* [TEKST DO CZYTANIA]
+ + + +
8 stóp 8 stycznia 2014 - 19:14

Polecamy w bagażniku samochodowym:)

Reply
Sergiusz Pinkwart 8 stycznia 2014 - 19:27

W bagażniku do tej pory jedynie karmiliśmy. Ale to dlatego, że bagażnik volvo S40 mamy w podróży wyładowany na full. Można co najwyżej przysiąść na nim. Dziecko się raczej już tam nie mieści…

Reply
Dziecko w drodze 8 stycznia 2014 - 19:33

tak! Nasz mały wozi tyle bagażu ze sobą, że nie idzie go tam jeszcze przewijać 😉

Reply
Marta 8 stycznia 2014 - 22:39

Chrucz musi być niezłe zahartowany, przewijanie w ekstremalnych miejscach i temperaturach wyjdzie mu wyłącznie na zdrowie 😉

Reply
sergiusz 9 stycznia 2014 - 09:31

Na razie, odpukać, wszystko jest OK. 🙂

Reply
Nudy nie ma 9 stycznia 2014 - 14:14

Na trawie, na ławce w zoo, na siedzeniu w samolocie – to banał. Chyba nie będę hiper oryginalna 😉

Reply
sergiusz 9 stycznia 2014 - 15:36

W samolocie to chyba niezłą zręcznością trzeba się wykazać, bo fotele nie są jakieś szczególnie szerokie i trudno się dobrze ustawić do akcji. No chyba, że to business class i więcej miejsca między fotelami 😉

Reply
Irina 10 stycznia 2014 - 20:26

W samolocie jest komfortowo:) jak dziecko małe to się mieści na fotelu, jak większe to na ukosik i też się da. Na cmentarzu na płycie nagrobkowej, na lotnisku w Moskwie na krzesełkach, w pociągu, w wózku po prostu bo nie było gdzie… wszędzie da radę:)
+ + + +
* [DOSTARCZONE DANE]
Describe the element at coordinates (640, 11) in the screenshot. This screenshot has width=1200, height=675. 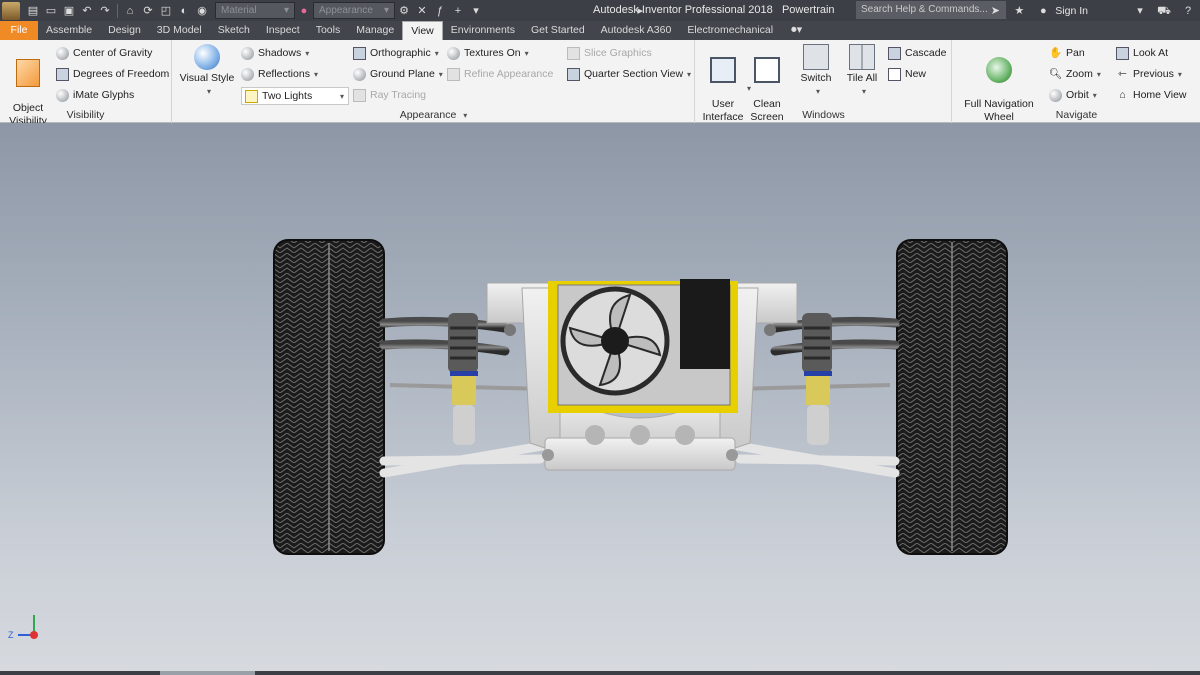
+ + + +
* [O ZADANIU]
Przełóż na język angielski zdanie z komentarzy o przewijaniu dziecka: „Na razie, odpukać, wszystko jest OK.” Wiersze zamieszczone po tekście stanowią odrębny materiał.

* [ROZWIĄZANIE ZADANIA]
For now, knock on wood, everything is OK.